- **Data**
****

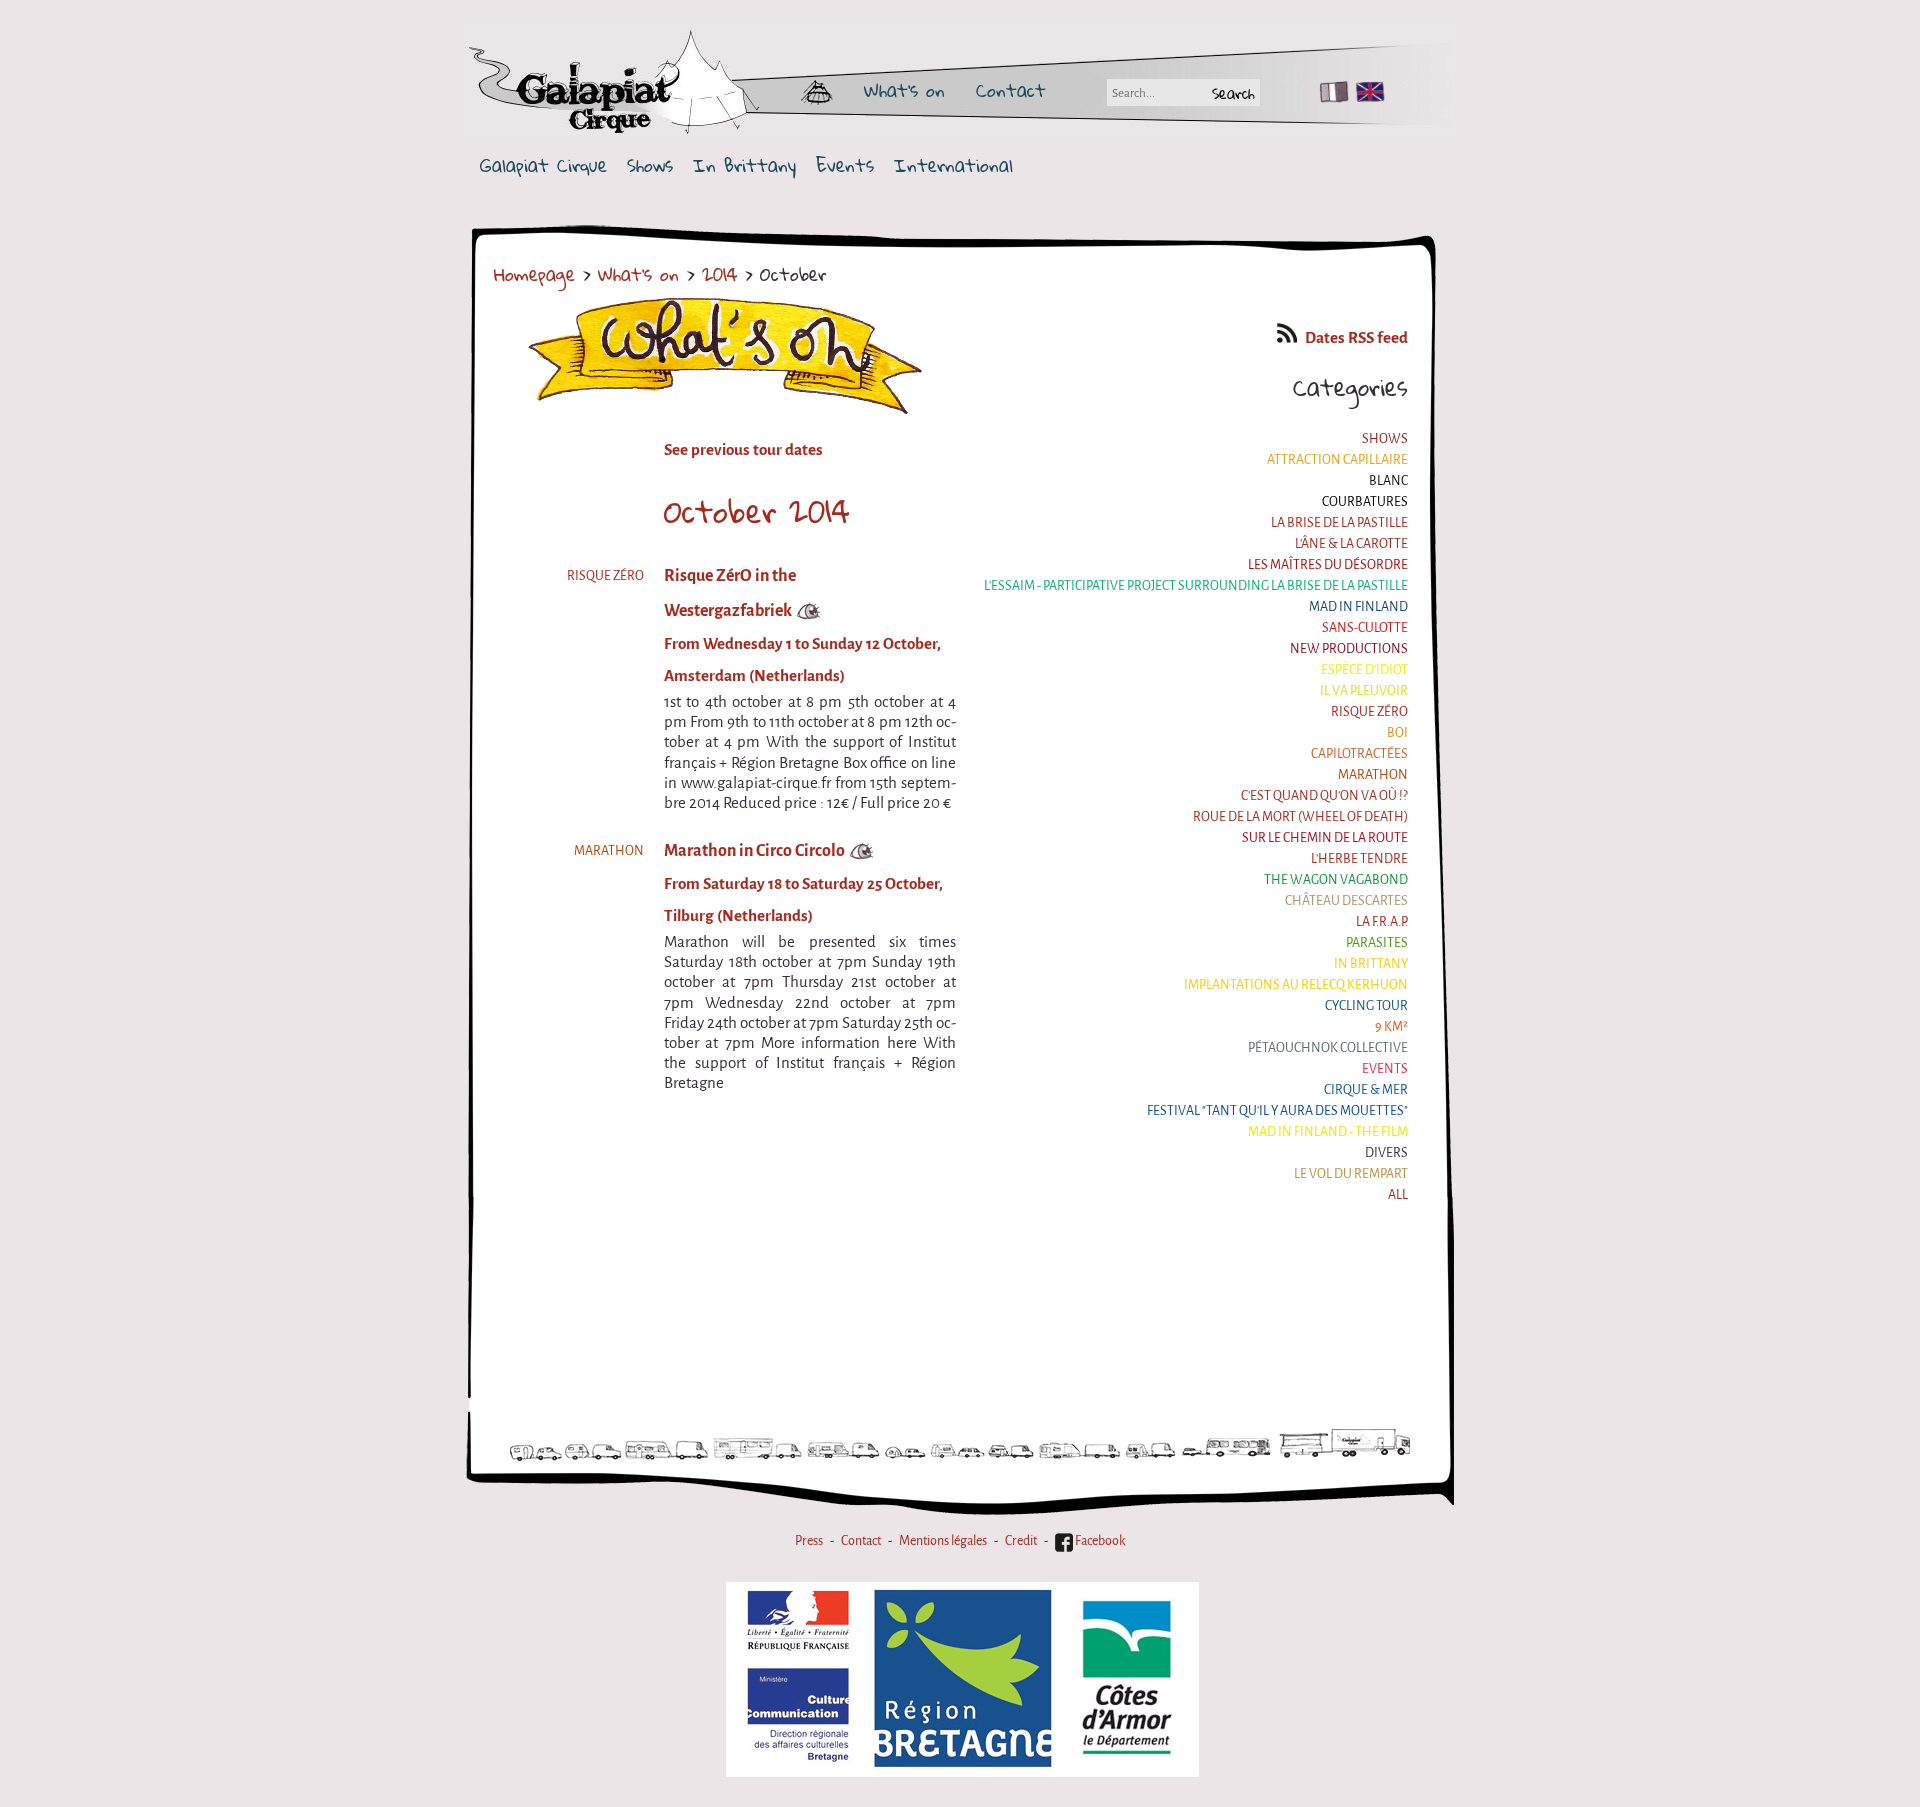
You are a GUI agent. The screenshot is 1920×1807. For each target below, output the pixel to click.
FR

****

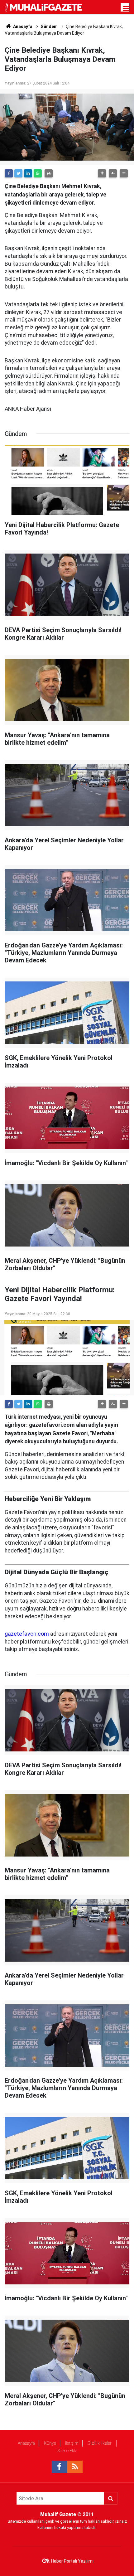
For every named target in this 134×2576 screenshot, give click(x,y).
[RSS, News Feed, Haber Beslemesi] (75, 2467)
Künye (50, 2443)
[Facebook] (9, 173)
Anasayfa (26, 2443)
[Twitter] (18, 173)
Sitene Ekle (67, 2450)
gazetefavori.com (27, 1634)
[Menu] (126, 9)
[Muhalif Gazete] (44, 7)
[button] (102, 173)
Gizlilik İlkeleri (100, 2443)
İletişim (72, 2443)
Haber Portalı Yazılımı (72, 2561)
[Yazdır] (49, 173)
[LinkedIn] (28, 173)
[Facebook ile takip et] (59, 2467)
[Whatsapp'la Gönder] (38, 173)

****

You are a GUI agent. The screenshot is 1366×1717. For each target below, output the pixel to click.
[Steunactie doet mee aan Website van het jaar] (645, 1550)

****

- **Exercise instructions**
Working from the data above, extract solely the lines from the one containing "For every named" through the one containing "[Whatsapp'la Gönder] (38, 173)", exactly as they appear, both included.

- **Task answer**
For every named target in this 134×2576 screenshot, give click(x,y).
[RSS, News Feed, Haber Beslemesi] (75, 2467)
Künye (50, 2443)
[Facebook] (9, 173)
Anasayfa (26, 2443)
[Twitter] (18, 173)
Sitene Ekle (67, 2450)
gazetefavori.com (27, 1634)
[Menu] (126, 9)
[Muhalif Gazete] (44, 7)
[button] (102, 173)
Gizlilik İlkeleri (100, 2443)
İletişim (72, 2443)
Haber Portalı Yazılımı (72, 2561)
[Yazdır] (49, 173)
[LinkedIn] (28, 173)
[Facebook ile takip et] (59, 2467)
[Whatsapp'la Gönder] (38, 173)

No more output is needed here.